Иное дело с чеченцами. Будучи не по своей воле после завоевания Россией и в особенности
в связи с депортацией ввергнуты в мир российских взаимоотношений и реалий политической
и социальной жизни России, чеченцы остались без выбора. Чтобы выжить и сохранить
себя, им необходимо было по минимуму как можно быстрее научиться жить в непротиворечии
с правилами игры, принятыми в этом новом для них мире, но еще лучше было б научиться
использовать реалии этого мира в своих интересах. А это невозможно без довольно
глубокого проникновения в понимание сути этих реалий, в том числе реалий психологического
плана.
Иллюстрацией сказанному может служить история, происшедшая с одним чеченским уголовным
"авторитетом", которому удалось решить проблему "наезда" на
свою группу другой, существенно большей криминальной группы, возглавляемой "авторитетом"

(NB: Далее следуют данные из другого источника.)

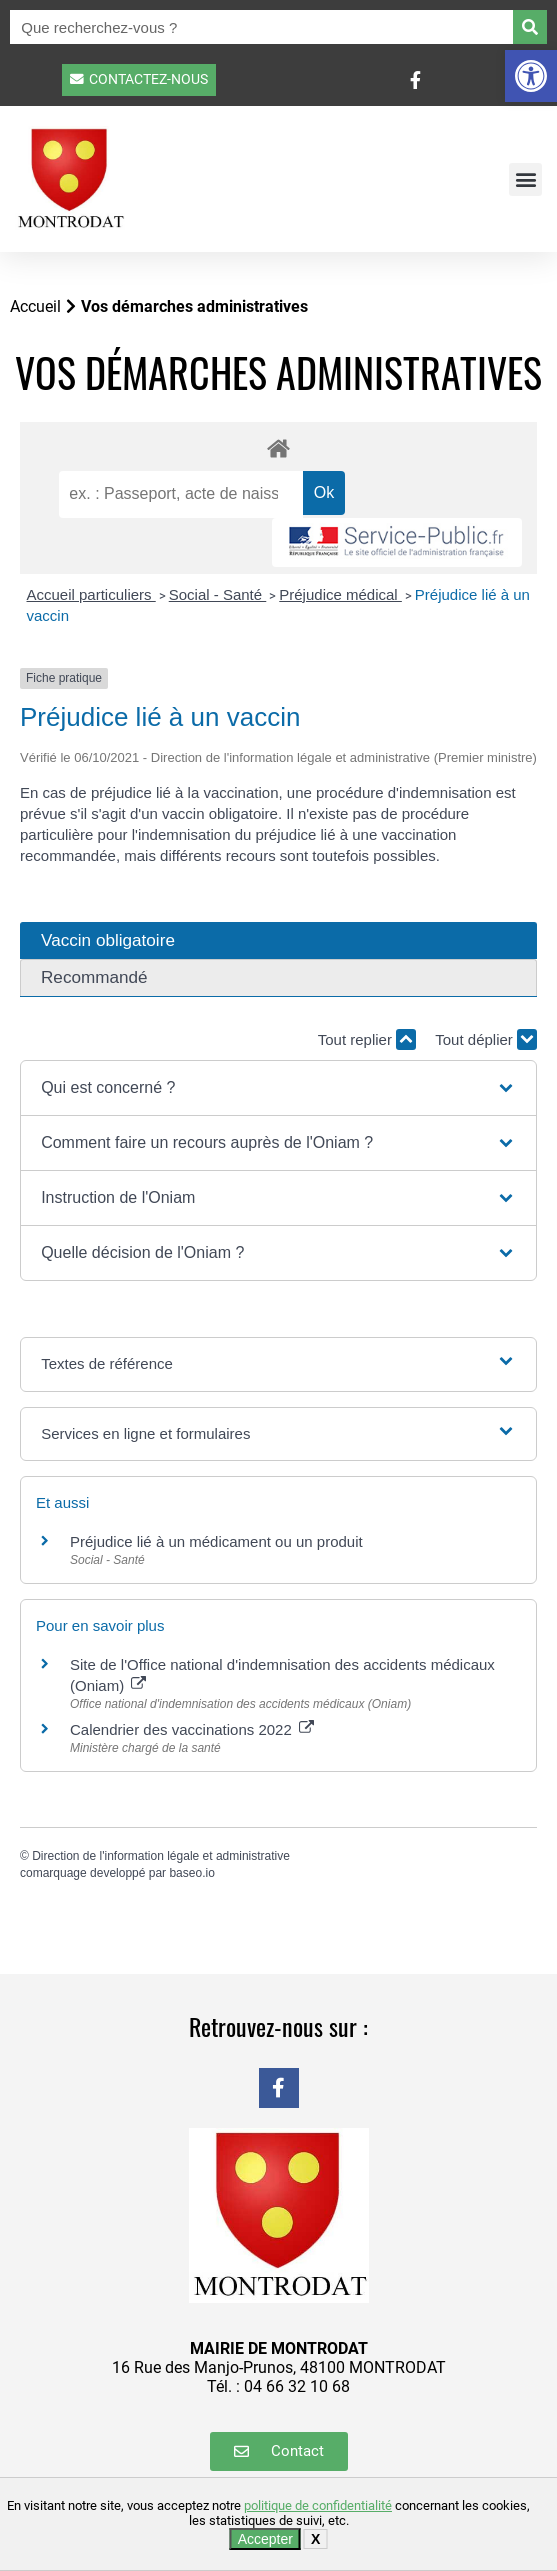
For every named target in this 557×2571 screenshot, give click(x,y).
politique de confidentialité (318, 2505)
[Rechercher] (530, 27)
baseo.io (191, 1873)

из русских. Когда чеченского "авторитета" потом спросили, как ему удалось
договориться с русским "авторитетом", он ответил: "Надо знать русских.

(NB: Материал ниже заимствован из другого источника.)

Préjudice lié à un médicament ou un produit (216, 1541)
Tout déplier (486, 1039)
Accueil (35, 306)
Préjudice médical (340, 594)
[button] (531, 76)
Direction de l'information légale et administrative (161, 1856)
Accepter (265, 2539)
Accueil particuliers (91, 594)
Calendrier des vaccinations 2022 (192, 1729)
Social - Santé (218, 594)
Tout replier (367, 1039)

Для них главное - не деньги, а справедливость. В этой же ситуации правда была
на нашей стороне, поэтому-то мне и удалось договориться".
Любопытно, что с мнением чеченского уголовного "авторитета" солидарны
некоторые ученые: "Социологические исследования показывают постоянное различие
блоков ценностей и их иерархии у русского и западного человека. Высший блок наиболее
значимых для русского человека ценностей назван блоком справедливости... Идеал
справедливости для русского выше ценности родины, выше ценности труда, а уж тем
более выше свободы, и сам он определяет собой ее суть" (Н.А.Бенедиктов. "Русские
святыни". Н.Новгород, 1998, с.153, 155).
Но как же увязать эти утверждения о "справедливости как высшей ценности для
русского человека" с его поддержкой столь явно антисправедливой политики
России в отношении Чечни и чеченцев?
Я думаю, что однозначного объяснения этого противоречия не существует.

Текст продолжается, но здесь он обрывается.